======== Data extract
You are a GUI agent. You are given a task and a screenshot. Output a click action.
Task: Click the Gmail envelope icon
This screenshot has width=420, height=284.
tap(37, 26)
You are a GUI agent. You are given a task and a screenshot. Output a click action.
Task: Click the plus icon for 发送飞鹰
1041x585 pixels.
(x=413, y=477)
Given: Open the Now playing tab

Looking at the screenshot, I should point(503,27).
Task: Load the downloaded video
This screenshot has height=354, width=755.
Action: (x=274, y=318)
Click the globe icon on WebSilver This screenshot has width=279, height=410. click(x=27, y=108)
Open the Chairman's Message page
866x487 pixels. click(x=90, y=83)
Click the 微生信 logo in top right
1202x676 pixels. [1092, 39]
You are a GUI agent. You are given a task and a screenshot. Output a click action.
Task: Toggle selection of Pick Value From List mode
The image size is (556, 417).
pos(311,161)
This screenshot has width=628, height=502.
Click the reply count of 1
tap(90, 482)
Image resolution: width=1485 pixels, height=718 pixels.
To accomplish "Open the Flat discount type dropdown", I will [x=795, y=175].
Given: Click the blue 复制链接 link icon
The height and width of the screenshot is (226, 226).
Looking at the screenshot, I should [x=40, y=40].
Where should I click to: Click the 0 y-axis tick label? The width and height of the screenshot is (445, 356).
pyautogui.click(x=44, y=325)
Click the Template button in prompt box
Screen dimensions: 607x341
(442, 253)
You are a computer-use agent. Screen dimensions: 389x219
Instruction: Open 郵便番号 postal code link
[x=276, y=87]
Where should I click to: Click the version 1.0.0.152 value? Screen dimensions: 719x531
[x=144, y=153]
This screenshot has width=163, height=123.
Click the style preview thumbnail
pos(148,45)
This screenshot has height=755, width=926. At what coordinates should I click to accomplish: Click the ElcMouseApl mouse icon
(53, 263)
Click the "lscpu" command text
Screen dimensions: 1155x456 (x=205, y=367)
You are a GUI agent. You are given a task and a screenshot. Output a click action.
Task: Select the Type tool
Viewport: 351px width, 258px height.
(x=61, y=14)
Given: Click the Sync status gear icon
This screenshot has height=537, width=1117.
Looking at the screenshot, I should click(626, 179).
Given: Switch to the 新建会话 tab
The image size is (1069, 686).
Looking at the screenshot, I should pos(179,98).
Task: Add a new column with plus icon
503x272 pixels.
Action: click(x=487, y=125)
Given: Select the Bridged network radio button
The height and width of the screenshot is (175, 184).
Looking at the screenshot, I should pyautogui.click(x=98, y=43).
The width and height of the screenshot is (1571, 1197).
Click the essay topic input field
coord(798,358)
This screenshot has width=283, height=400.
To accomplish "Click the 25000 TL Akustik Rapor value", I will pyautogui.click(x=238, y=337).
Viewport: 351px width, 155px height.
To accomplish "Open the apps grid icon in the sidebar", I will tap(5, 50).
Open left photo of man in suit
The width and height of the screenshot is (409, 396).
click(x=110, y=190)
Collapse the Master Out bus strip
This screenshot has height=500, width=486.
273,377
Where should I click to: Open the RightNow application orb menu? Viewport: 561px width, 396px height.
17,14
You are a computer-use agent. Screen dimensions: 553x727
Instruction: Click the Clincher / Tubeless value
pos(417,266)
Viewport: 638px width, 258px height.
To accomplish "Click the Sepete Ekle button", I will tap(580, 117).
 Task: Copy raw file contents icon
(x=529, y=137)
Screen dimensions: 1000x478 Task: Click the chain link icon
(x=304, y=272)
================
> What is needed: Please give the records again exactly as they are.

> Output for this task:
You are a GUI agent. You are given a task and a screenshot. Output a click action.
Task: Click the Gmail envelope icon
This screenshot has width=420, height=284.
tap(37, 26)
You are a GUI agent. You are given a task and a screenshot. Output a click action.
Task: Click the plus icon for 发送飞鹰
1041x585 pixels.
(x=413, y=477)
Given: Open the Now playing tab

Looking at the screenshot, I should point(503,27).
Task: Load the downloaded video
This screenshot has height=354, width=755.
Action: (x=274, y=318)
Click the globe icon on WebSilver This screenshot has width=279, height=410. click(x=27, y=108)
Open the Chairman's Message page
866x487 pixels. click(x=90, y=83)
Click the 微生信 logo in top right
1202x676 pixels. [1092, 39]
You are a GUI agent. You are given a task and a screenshot. Output a click action.
Task: Toggle selection of Pick Value From List mode
The image size is (556, 417).
pos(311,161)
This screenshot has width=628, height=502.
Click the reply count of 1
tap(90, 482)
Image resolution: width=1485 pixels, height=718 pixels.
To accomplish "Open the Flat discount type dropdown", I will [x=795, y=175].
Given: Click the blue 复制链接 link icon
The height and width of the screenshot is (226, 226).
Looking at the screenshot, I should [x=40, y=40].
Where should I click to: Click the 0 y-axis tick label? The width and height of the screenshot is (445, 356).
pyautogui.click(x=44, y=325)
Click the Template button in prompt box
Screen dimensions: 607x341
(442, 253)
You are a computer-use agent. Screen dimensions: 389x219
Instruction: Open 郵便番号 postal code link
[x=276, y=87]
Where should I click to: Click the version 1.0.0.152 value? Screen dimensions: 719x531
[x=144, y=153]
This screenshot has width=163, height=123.
Click the style preview thumbnail
pos(148,45)
This screenshot has height=755, width=926. At what coordinates should I click to accomplish: Click the ElcMouseApl mouse icon
(53, 263)
Click the "lscpu" command text
Screen dimensions: 1155x456 (x=205, y=367)
You are a GUI agent. You are given a task and a screenshot. Output a click action.
Task: Select the Type tool
Viewport: 351px width, 258px height.
(x=61, y=14)
Given: Click the Sync status gear icon
This screenshot has height=537, width=1117.
Looking at the screenshot, I should click(626, 179).
Given: Switch to the 新建会话 tab
The image size is (1069, 686).
Looking at the screenshot, I should pos(179,98).
Task: Add a new column with plus icon
503x272 pixels.
Action: click(x=487, y=125)
Given: Select the Bridged network radio button
The height and width of the screenshot is (175, 184).
Looking at the screenshot, I should pyautogui.click(x=98, y=43).
The width and height of the screenshot is (1571, 1197).
Click the essay topic input field
coord(798,358)
This screenshot has width=283, height=400.
To accomplish "Click the 25000 TL Akustik Rapor value", I will pyautogui.click(x=238, y=337).
Viewport: 351px width, 155px height.
To accomplish "Open the apps grid icon in the sidebar", I will tap(5, 50).
Open left photo of man in suit
The width and height of the screenshot is (409, 396).
click(x=110, y=190)
Collapse the Master Out bus strip
This screenshot has height=500, width=486.
273,377
Where should I click to: Open the RightNow application orb menu? Viewport: 561px width, 396px height.
17,14
You are a computer-use agent. Screen dimensions: 553x727
Instruction: Click the Clincher / Tubeless value
pos(417,266)
Viewport: 638px width, 258px height.
To accomplish "Click the Sepete Ekle button", I will tap(580, 117).
 Task: Copy raw file contents icon
(x=529, y=137)
Screen dimensions: 1000x478 Task: Click the chain link icon
(x=304, y=272)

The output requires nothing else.